'Some artist down on his luck,' Tony said. 'He painted it in exchange for fifty free dinners.'

'Only fifty? Michael got a bargain.'

They talked about films and books and music and theater. The food was nearly as good as the conversation. The appetizer was light; it consisted of two stubby crepes, one filled with unadulterated ricotta cheese, the other with a spicy concoction of shaved beef, onions, peppers, mushrooms, and garlic. Their salads were huge and crisp, smothered in sliced raw mushrooms. Tony selected the entree, Veal Savatino, a specialita of the house, incredibly tender white-white veal with a thin brown sauce, pearl onions, and grilled strips of zucchini. The cappuccino was excellent.

When she finished dinner and looked at her watch, Hilary was amazed to see that it was ten minutes past eleven.

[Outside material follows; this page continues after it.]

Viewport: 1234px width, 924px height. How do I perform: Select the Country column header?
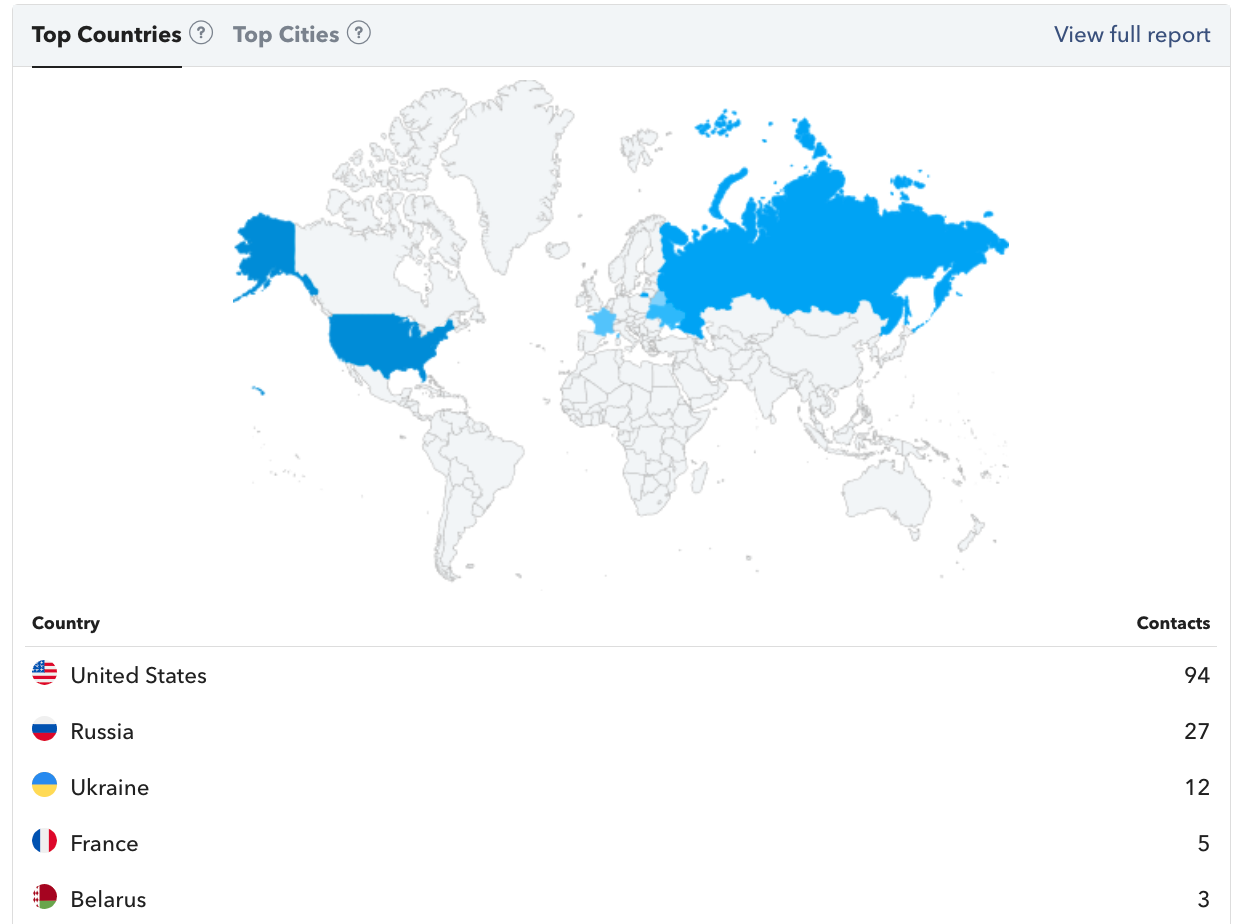66,623
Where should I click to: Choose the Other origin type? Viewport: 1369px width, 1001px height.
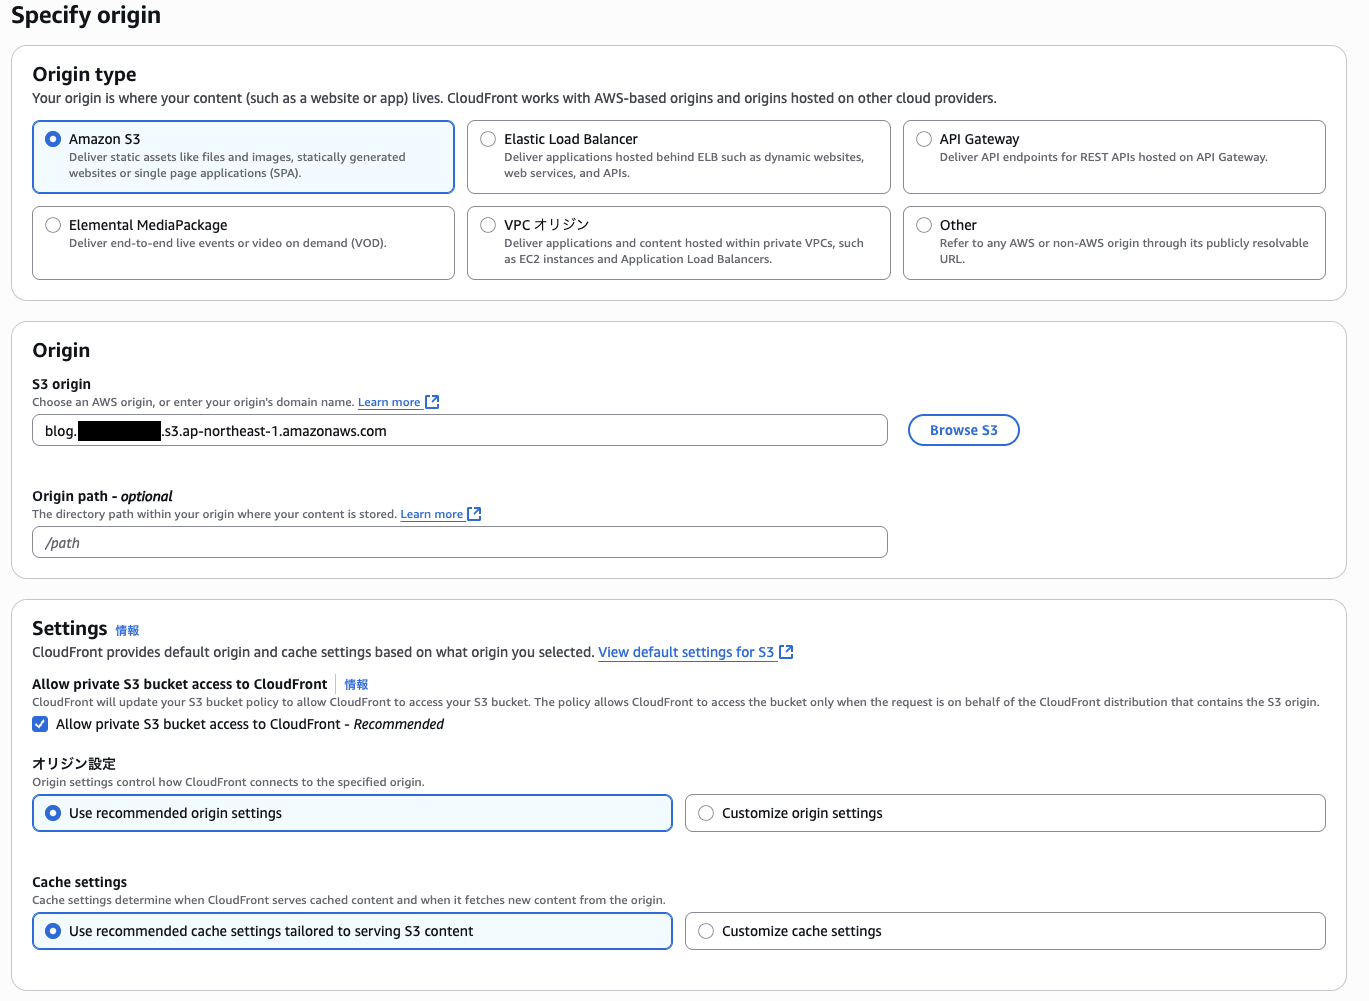tap(924, 225)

Michael Savatino stopped by the table to bask in their praise, and then he said to Tony, 'That's number twenty-one.'

'Oh, no. Twenty-three.'

'Not by my records.'

'Your records are wrong.'

'Twenty-one,' Michael insisted.

'Twenty-three,' Tony said. 'And it ought to be numbers twenty-three and twenty-four. It was two meals, after all.'

'No, no,' Michael said. 'We count by the visit, not by the number of meals.'

Perplexed, Hilary said, 'Am I losing my mind, or does this conversation make no sense at all?'

Michael shook his head, exasperated with Tony. To Hilary he said, 'When he painted the mural, I wanted to pay him in cash, but he wouldn't accept it. He said he'd trade the painting for a few free dinners. I insisted on a hundred free visits. He said twenty-five. We finally settled on fifty. He undervalues his work, and that makes me angry as hell.'

'Tony painted that mural?' she asked.

'He didn't tell you?'

'No.'

She looked at Tony, and he grinned sheepishly.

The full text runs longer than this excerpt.